In this article, social and private rates of return to schooling investment are computed in four race-sex groups (white males, males of other races, white females, and females of other races). Social and private rates of return also are computed for the aggregate of the four race-sex groups within each of four U.S. Census Regions and for the United States as a whole. Adjustments are made in the rates of return of white males for secular growth in earnings, mortality, ability, and taxes. The empirical investigation is based on 1959-60 schooling cost estimates and 1959 earnings data from the 1960 Census of Population.
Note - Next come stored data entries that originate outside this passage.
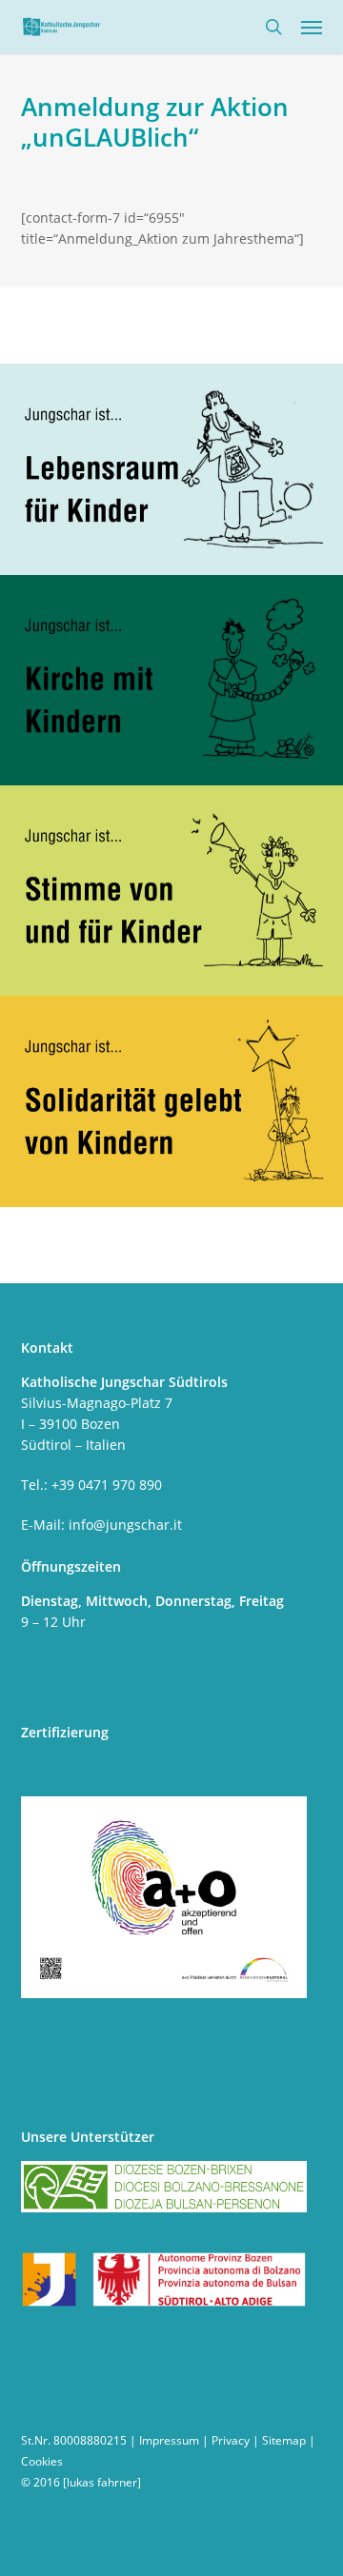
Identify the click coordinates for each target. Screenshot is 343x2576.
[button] (311, 26)
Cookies (42, 2461)
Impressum (169, 2440)
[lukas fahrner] (102, 2482)
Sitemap (284, 2440)
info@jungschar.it (125, 1525)
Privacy (231, 2440)
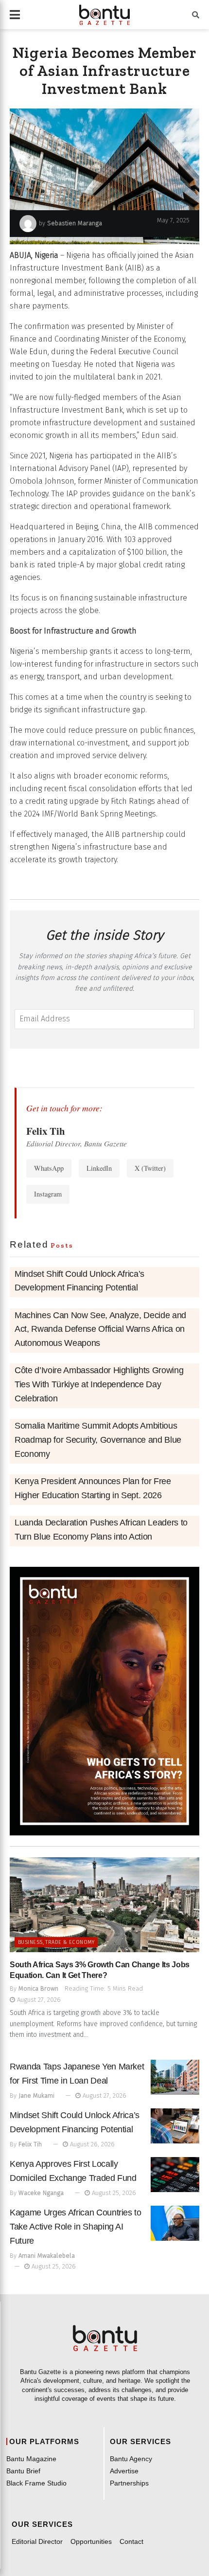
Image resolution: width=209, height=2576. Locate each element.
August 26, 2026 (91, 2144)
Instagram (48, 1193)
Private rates of return suggest that, in general, schooling is an attractive investment across all schooling levels and for all race-sex groups. Aggregated over all schooling groups, the unadjusted social rates of return were 15.1, 10.2, 6.4, and 10.3 percent for white males, males of other races, white females, and females of other races, respectively. Although adjustments for the nonschooling factors affected both private and social rates of return for elementary schooling and college only slightly, the effects for high school were substantial.
Among the four U.S. Census Regions, high social rates of return were associated in general with low levels of social investment in schooling. The South, with the lowest level of schooling per student, incurred the highest social rate of return whereas the West, with the highest investment per student, received the lowest social rate of return. The adjusted social rate of return to all U.S. schooling investment (excluding graduate training) in 1959 was 11.8 percent.
The authors are, respectively, Agricultural Economist, Economic Research Service, U.S. Department of Agriculture, stationed at Stillwater, Okla.; Professor, Department of Agricultural Economics, Oklahoma State University; and Assistant Professor, Department of Agricultural Economics, University of Arkansas. The Research reported herein was financed by the Oklahoma Agricultural Experiment Station, the U.S. Department of Agriculture, and the National Science Foundation.